Yes! Tommy thought. The guy with the bowl looks like a staggering drunk, like he's having a hard time standing up!
Incredibly, amidst his confusion, amidst the pounding of his heart, flashed fragmented memories of parties at Boston College; of nights out in Vegas with his teammates; of the time he met Vicky at that posh party in Manhattan . . .
Pop didn't like her from the start. Fucking models. He was right. I must have been out of my mind proposing to that--
"That's it," said the voice again. "Shake off your slumber, O son of Jupiter."

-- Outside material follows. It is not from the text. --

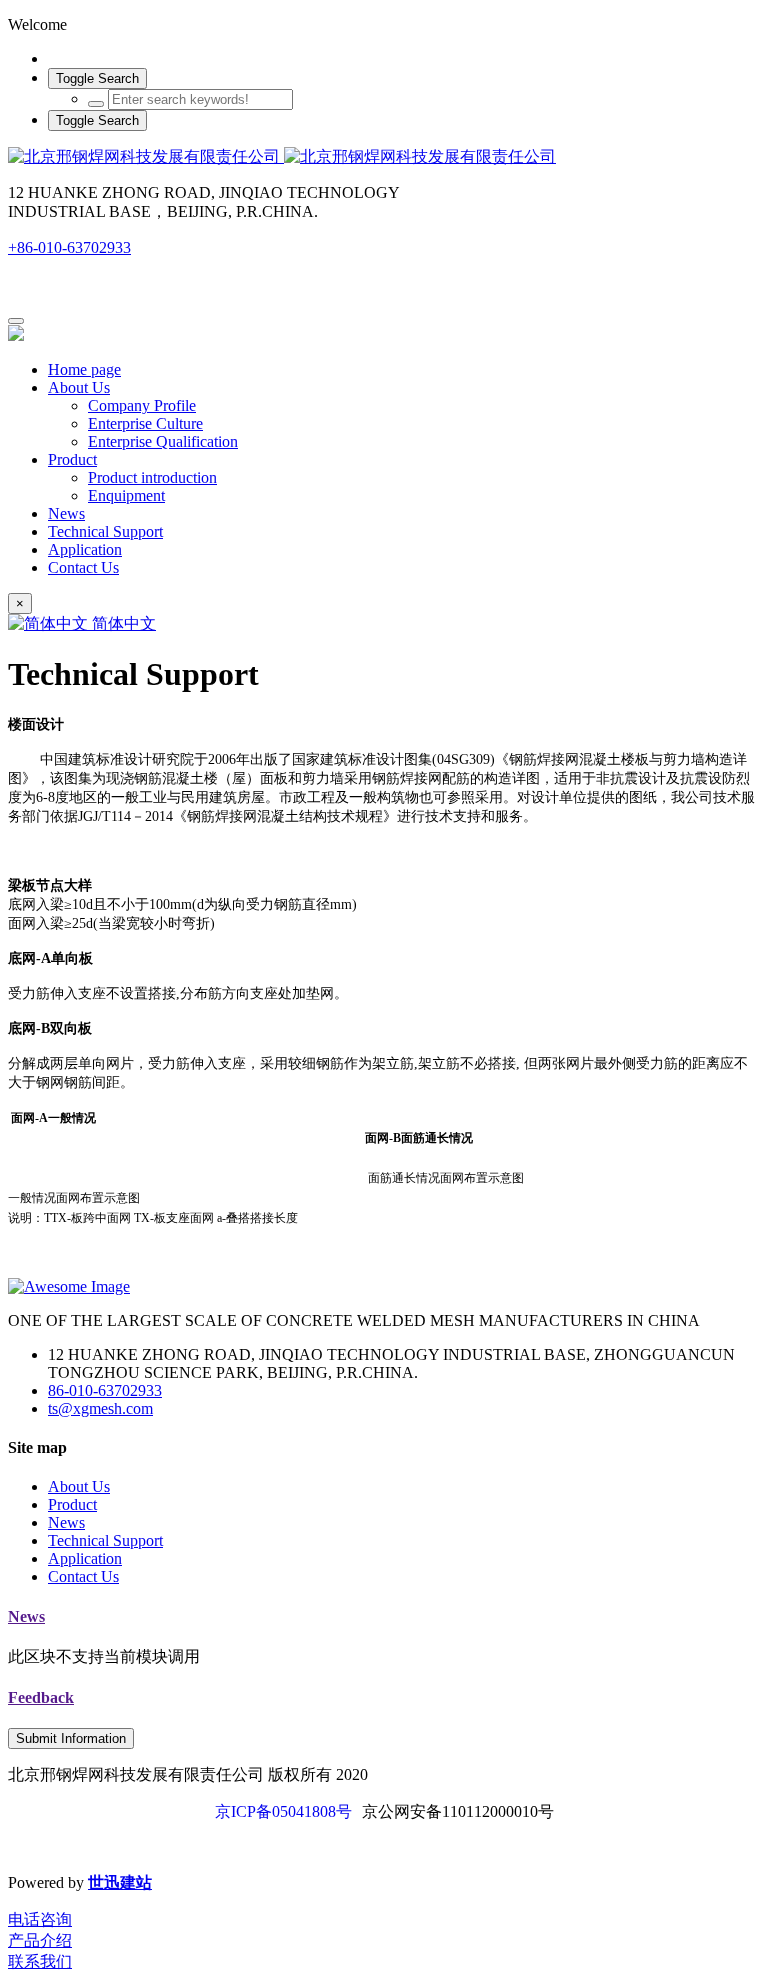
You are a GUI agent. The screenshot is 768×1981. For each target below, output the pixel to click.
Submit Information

Tommy tried in vain to turn his head, to search the darkness out of the corner of his eye, but he could see nothing but the strange image before him. It had morphed into a close-up of the statue's head. Yes, those had to be grapes, had to be leaves surrounding the god's face--a face with rolling eyes, a face lolling forward with a half-open mouth.
"Who are you?" Tommy cried. "What am I doing here?" He began to panic, began to strain against the straps as the image before him moved again. Tommy watched as it slowly panned down over the statue's chest, over its somewhat bloated belly, and finally to its hairless groin--to the place where its penis should have been.
Yes, the god before him, whoever he was, was missing his crank--had only a pair of swollen testicles between his legs.
"What the hell is going on?" Tommy screamed.
He was sweating profusely now--his heart pounding loudly in his ears, the straps boring into his wrists like string on an Easter ham. Then suddenly the image flickered, and Tommy Campbell saw himself, saw his face on the screen before him--as he was now, lying down, his head strapped to a table. Only Tommy could not see the strap. No, surrounding his head were clusters of grapes and leaves like the face of the name less god to whom he had just been introduced.
"What the fuck is--"
Then Tommy froze--watched in horror as the image on the screen began to pan down over his own body. The camera had to be someplace above him-- beyond the screen, to the right a bit from where that voice had come--but Tommy could see no sign of it or the cameraman--just the image of his own muscular physique on the screen before him. Tommy began to tremble violently, thought he could feel his brain squirming behind his eyes, and in a frenzied burst of adrenaline tried desperately to free himself--the body above him writhing as he writhed, jerking as he jerked. Yet as strong as Tommy Campbell was, he could no more break his bonds than if he had been sealed inside a block of marble. Worst of all, Tommy Campbell could not take his eyes off himself, and amidst his panic the young man watched as his tanned, hairless chest--there was the strap!--passed slowly across the screen to his belly.
Only then did Tommy Campbell understand.
"This can't be happening," he whimpered--the merciless, deafening war drum in his chest a brutal herald of what lay over the horizon, of what he knew he was about to see. "I must be dreaming!"
"No, my Bacchus," said the voice in the darkness. "You are finally awake."
And as Tommy Campbell began to convulse, upon the terror of his confirmation, the young man's heart all at once stopped beating forever.